The directory was found in the home of Ismail Elbarasse—whom prosecutors described as the archivist for the Muslim Brotherhood in America. He served as an assistant to Mousa Abu Marzook, a Hamas political leader, and the head of a Brotherhood-created Hamas-support network called the Palestine Committee.

Saqr (listed as Saker) is listed among “Members of the Executive Office” of the Muslim Brotherhood in the U.S., along with Marzook, Zaid Naman, and Mohamed Akram.

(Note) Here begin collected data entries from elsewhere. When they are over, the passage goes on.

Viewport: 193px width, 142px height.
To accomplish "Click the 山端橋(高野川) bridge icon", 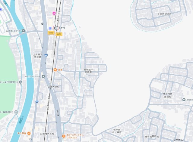I will pos(24,31).
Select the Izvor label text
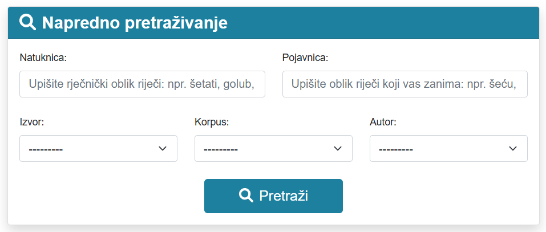This screenshot has width=546, height=232. coord(32,122)
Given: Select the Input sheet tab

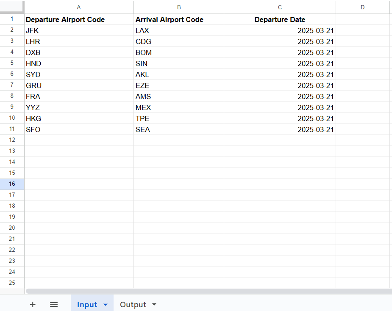Looking at the screenshot, I should [87, 305].
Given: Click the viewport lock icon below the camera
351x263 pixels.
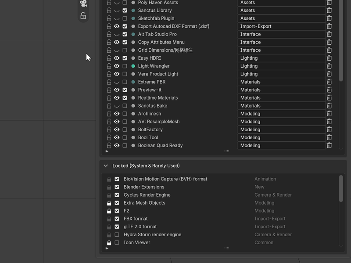Looking at the screenshot, I should point(83,16).
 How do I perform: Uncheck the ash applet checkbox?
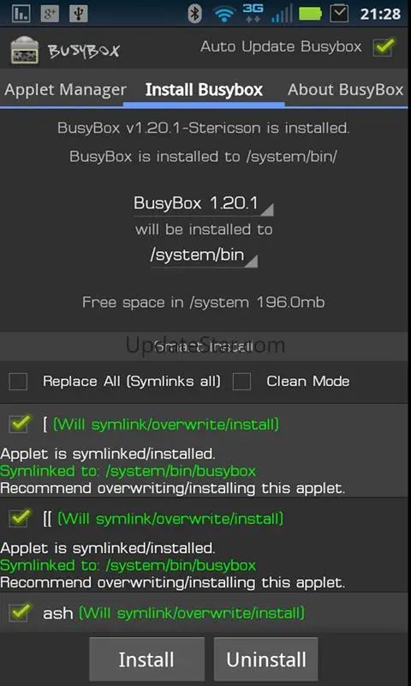click(20, 612)
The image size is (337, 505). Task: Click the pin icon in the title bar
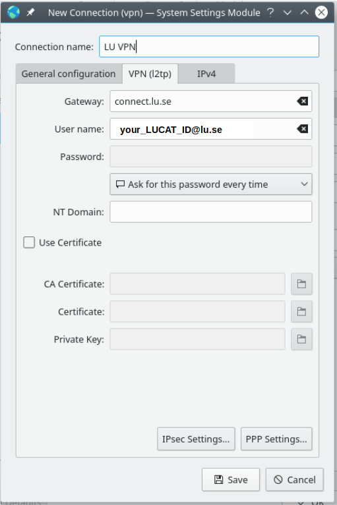pyautogui.click(x=30, y=13)
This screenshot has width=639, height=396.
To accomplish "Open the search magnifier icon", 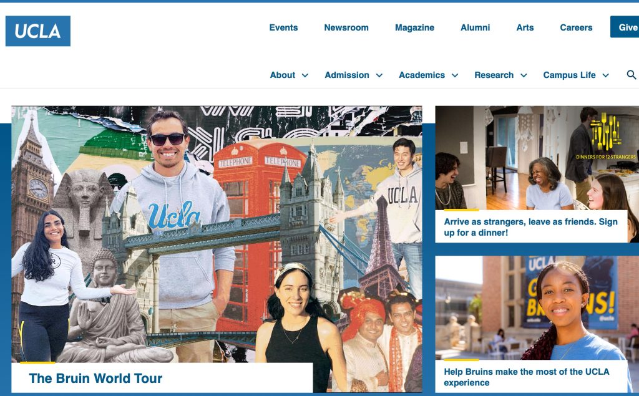I will [x=632, y=75].
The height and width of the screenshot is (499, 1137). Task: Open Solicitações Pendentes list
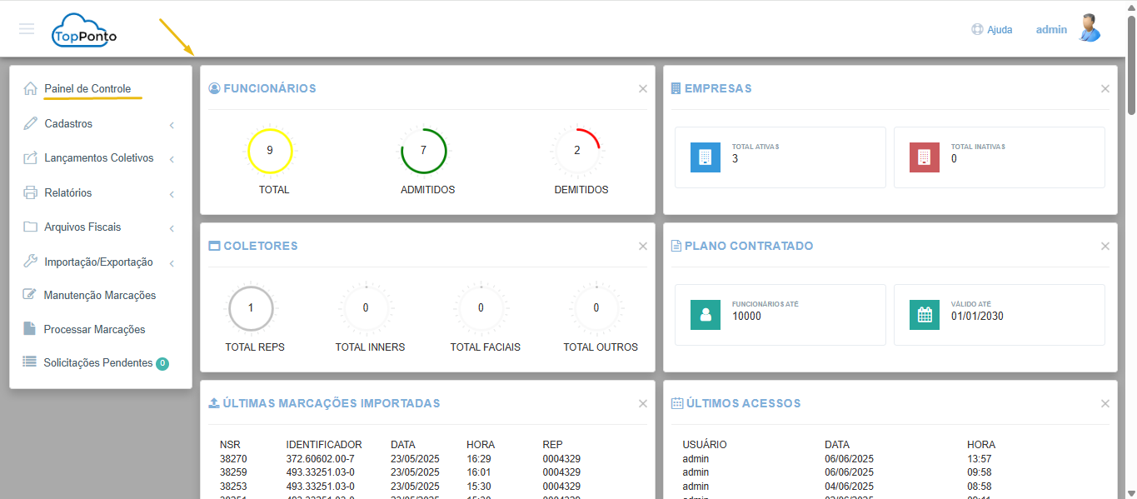pyautogui.click(x=97, y=363)
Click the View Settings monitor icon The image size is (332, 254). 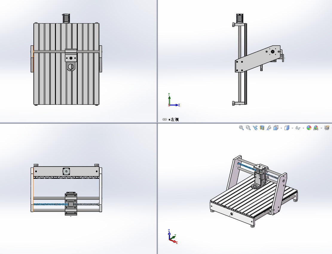click(x=326, y=128)
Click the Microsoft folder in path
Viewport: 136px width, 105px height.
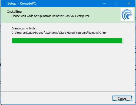tap(39, 33)
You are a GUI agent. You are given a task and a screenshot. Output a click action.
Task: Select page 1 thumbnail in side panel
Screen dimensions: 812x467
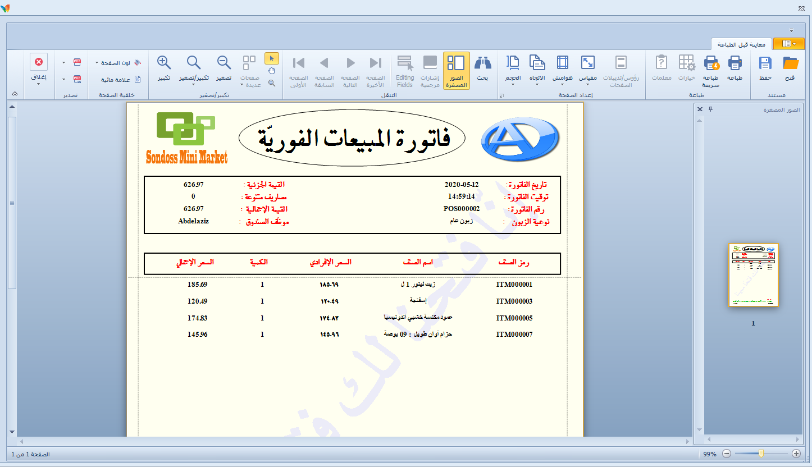[753, 275]
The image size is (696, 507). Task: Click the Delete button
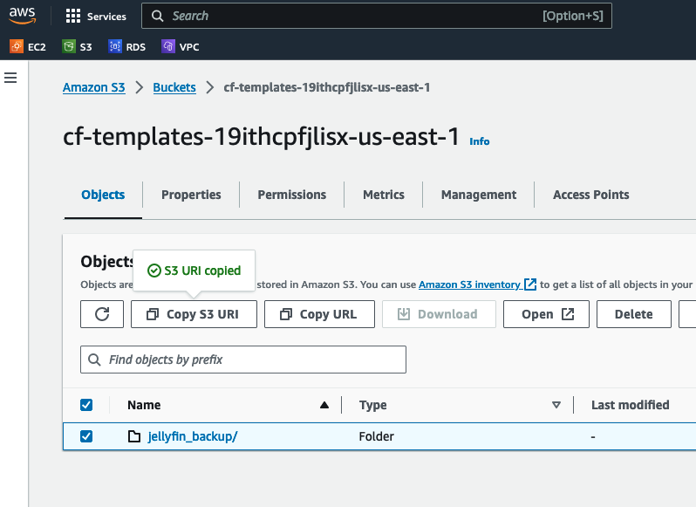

In a conversation recorded by the FBI during the early 1980s, titled “Ikhwan in America,” Naman details the structure of the Muslim Brotherhood in North America. Akram authored a May 1991 strategy memo for the Muslim Brotherhood’s Shura Council that laid out the role of the Muslim brothers in North America:

The process of settlement is a “Civilization-Jihadist Process” with all the word means. The Ikhwan must understand that their work in America is a kind of grand Jihad in eliminating and destroying the Western civilization from within and “sabotaging” its miserable house by their hands and the hands of the believers so that it is eliminated and God’s religion is made victorious over all other religions. Without this level of understanding, we are not up to this challenge and have not prepared ourselves for Jihad yet. It is a Muslim’s destiny to perform Jihad and work wherever he is and wherever he lands until the final hour comes, and there is no escape from that destiny except for those who chose to slack. But, would the slackers and the Mujahedeen be equal.

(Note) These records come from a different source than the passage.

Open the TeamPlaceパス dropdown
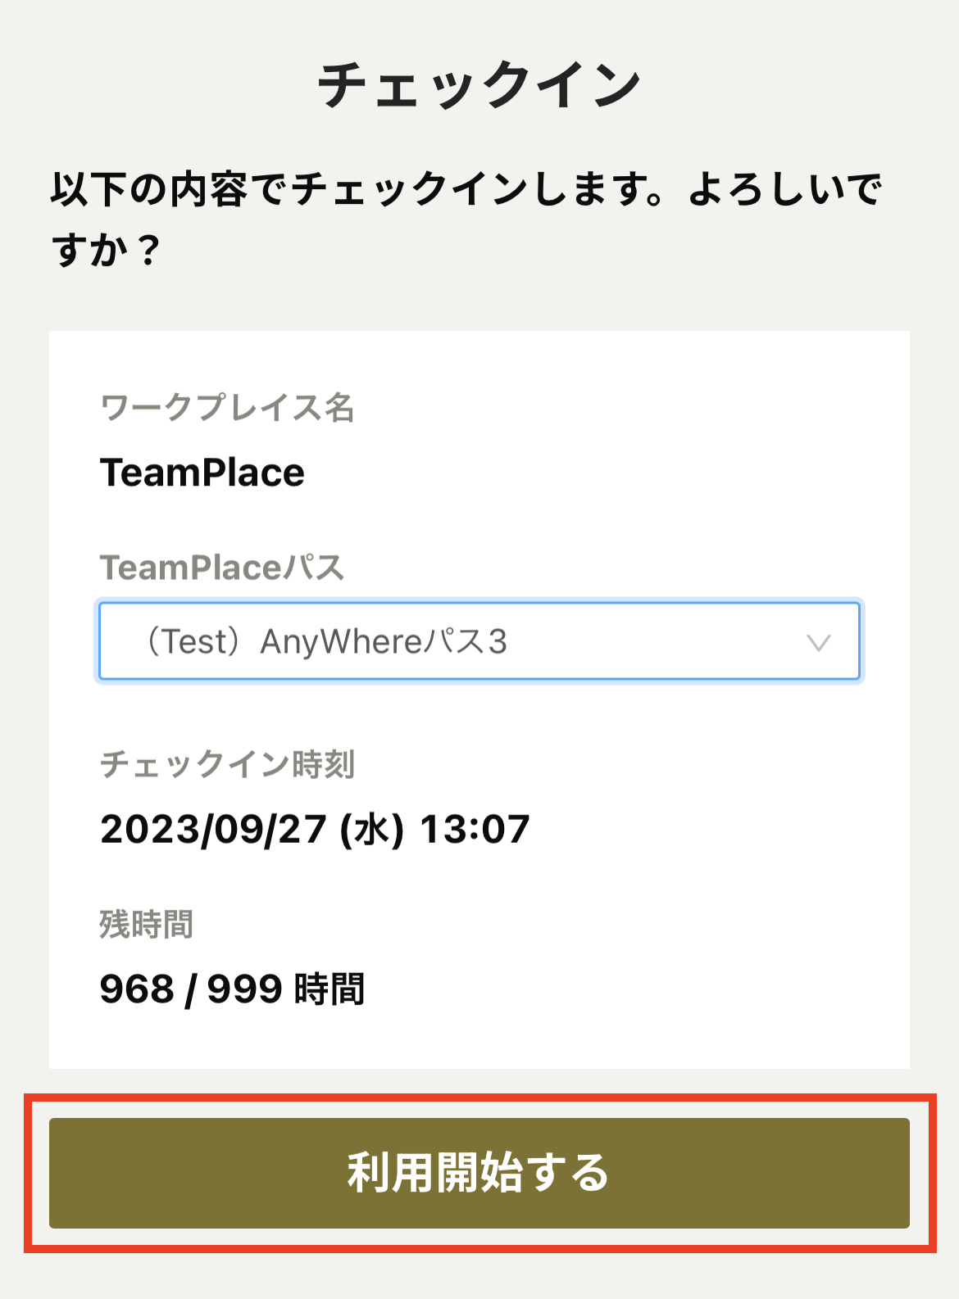The width and height of the screenshot is (959, 1299). [x=479, y=641]
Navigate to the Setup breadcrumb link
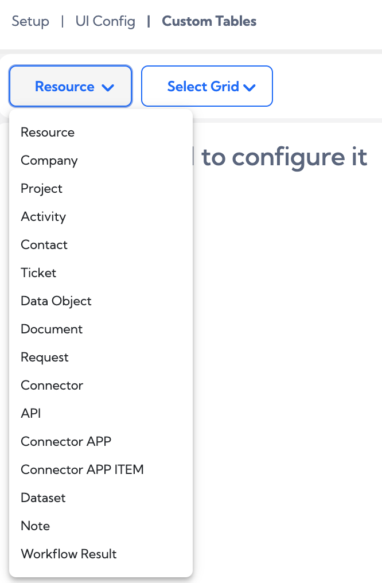This screenshot has height=583, width=382. pos(30,21)
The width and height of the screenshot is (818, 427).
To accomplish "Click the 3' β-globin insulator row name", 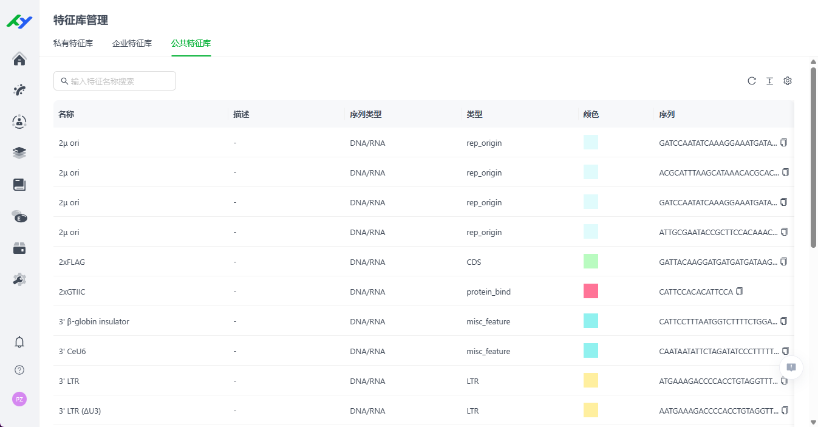I will pos(94,322).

Saker also served on the board of directors of Mercy International-USA, along with Ahmed Elkadi, who was a Brotherhood leader in the U.S. from 1984-1994, and is now deceased. Ahmed Elkadi, Jamal Badawi, and Omar Soubani—all three of whom are listed under the title “Members of the Board of Directors” in the 1992 phone directory were also the founding incorporators of MAS.

It its report, the Chicago Tribune said that Elkadi worked with Mohammed Mahdi Akef, who was head of the Muslim Brotherhood in Egypt from 2004-2010, to help create MAS as a “more publicly active” U.S. front group for the secretive Islamist movement. The report said Akef “helped found MAS by lobbying for the change during trips to the U.S.”

Akram Elzend, who co-founded EADHR along with Saker, is an official with the MAS’ D.C. office.

Yet another person with MAS ties, Mahdi Bray, spoke at the news conference. Bray is the former executive director of the MAS Freedom Foundation and has a history of defending terrorists and their supporters. At a rally outside the White House in 2000, Bray shared the stage with Alamoudi, raising his arms skyward as Alamoudi declared his support for Hamas and Hezbollah.

Inside the news conference, Dardery, the Brotherhood’s political party official, denied persecution of Coptic Christian minorities under Morsi’s rule, despite numerous reports to the contrary, and claimed the policies pursued under the Brotherhood-dominated government were fair and democratic. He blamed the former regime of Hosni Mubarak for the repression of press freedoms and the oppression of minorities.

Last month, we showed how a similar rally that made no mention of the Brotherhood, but emphasized support for democracy, was a façade to hide support in the U.S. for the Islamist movement. A look at the players behind Saturday’s rally shows another Brotherhood “Grand Deception” is afoot, despite organizers’ denials.